28 Sep Daily Mail: Ursula von der Leyen, head of the EU Commission, this morning vowed the ‘strongest possible response’ to what she called ‘sabotage’ of the pipelines — but stopped short of directly blaming Russia. It was also revealed last night that the CIA warned weeks ago the pipes could be attacked after agents sent a ‘strategic warning’ to European allies including Germany, sources told Der Spiegel last night, though they refused to say whether Russia was identified as a culprit. The warning was not specific and did not pinpoint a time or location for an attack, the New York Times added. However, heavy suspicion for the attack has fallen on the Kremlin — with European officials briefing the Washington Post last night that ‘no-one is thinking this is anything other than Russian sabotage’.
The US, Mexico, Nigeria, China and other countries are littered with abandoned oil and gas wells that have no owner and are a major source of methane emissions.
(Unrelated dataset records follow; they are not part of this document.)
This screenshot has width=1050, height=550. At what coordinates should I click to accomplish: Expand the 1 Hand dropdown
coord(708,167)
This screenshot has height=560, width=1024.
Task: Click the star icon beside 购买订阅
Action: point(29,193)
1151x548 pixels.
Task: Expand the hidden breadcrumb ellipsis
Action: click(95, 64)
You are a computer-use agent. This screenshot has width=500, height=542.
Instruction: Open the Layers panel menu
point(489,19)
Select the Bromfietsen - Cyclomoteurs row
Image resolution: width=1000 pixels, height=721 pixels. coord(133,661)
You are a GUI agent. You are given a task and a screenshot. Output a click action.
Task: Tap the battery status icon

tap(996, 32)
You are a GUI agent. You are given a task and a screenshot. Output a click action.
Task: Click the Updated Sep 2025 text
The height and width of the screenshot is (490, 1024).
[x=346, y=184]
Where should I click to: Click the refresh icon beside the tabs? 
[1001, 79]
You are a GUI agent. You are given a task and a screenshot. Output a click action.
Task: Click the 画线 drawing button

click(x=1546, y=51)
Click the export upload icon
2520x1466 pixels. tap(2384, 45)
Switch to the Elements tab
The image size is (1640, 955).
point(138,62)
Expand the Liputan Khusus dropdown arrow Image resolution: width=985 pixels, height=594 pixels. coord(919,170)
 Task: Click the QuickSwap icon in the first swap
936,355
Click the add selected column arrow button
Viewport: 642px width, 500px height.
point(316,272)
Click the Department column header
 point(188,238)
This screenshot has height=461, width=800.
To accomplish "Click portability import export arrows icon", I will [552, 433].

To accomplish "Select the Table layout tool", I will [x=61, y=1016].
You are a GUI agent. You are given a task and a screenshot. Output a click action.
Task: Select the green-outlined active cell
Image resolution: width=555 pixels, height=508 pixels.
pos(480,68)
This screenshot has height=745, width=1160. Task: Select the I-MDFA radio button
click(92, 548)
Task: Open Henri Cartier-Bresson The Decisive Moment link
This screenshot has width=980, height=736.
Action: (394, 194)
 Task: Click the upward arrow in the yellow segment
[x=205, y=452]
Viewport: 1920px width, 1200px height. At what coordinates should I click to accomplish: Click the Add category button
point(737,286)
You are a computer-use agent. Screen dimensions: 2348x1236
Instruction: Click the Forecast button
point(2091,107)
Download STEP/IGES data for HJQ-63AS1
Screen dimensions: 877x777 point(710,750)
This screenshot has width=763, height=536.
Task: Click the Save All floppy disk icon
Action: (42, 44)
High populations of such orphans are located in Texas, West Virginia, Pennsylvania, Oklahoma, Colorado, California, New York State, Ohio, Louisiana, Kentucky, Illinois and New Mexico. These abandoned wells also create an unacceptably high risk of toxic chemical exposure and water and air quality contamination in the communities where they are located. The United States Environmental Protection Agency (EPA) estimates that methane emissions from over 2 million inactive, unplugged wells, of which documented orphan wells are a subset, produce the equivalent of 2 to 5 million cars. (EDF 2022)
Unfracking is a method of plugging orphan wells using biochar. Mixed into a gravel and water slurry, biochar makes a stronger plug, absorbs methane, nitrous oxide and other gases, and mitigates the ongoing climate effects of leaking wells by locking up photosynthetic carbon for thousands of years. It takes carbon from the air and sends it down a deep well shaft. It can also produce energy, since pyrolysis of biomass generates available heat that can run turbines.
— Open Air
New state legislation in Colorado will encourage biochar use in local well plugging. This legislation can be adapted and advanced in other orphan-well heavy states and countries.
On Thursday February 23, 2023, OpenAir, a grassroots volunteer collective dedicated to advancing carbon removal technologies, hosted a free webinar on fugitive methane solutions using biochar. We can close with a short video they posted to their website. The webinar was recorded and should be available soon.
Now wouldn’t it have been nice if we had plugged the Nordstream II with biochar before we blew it up?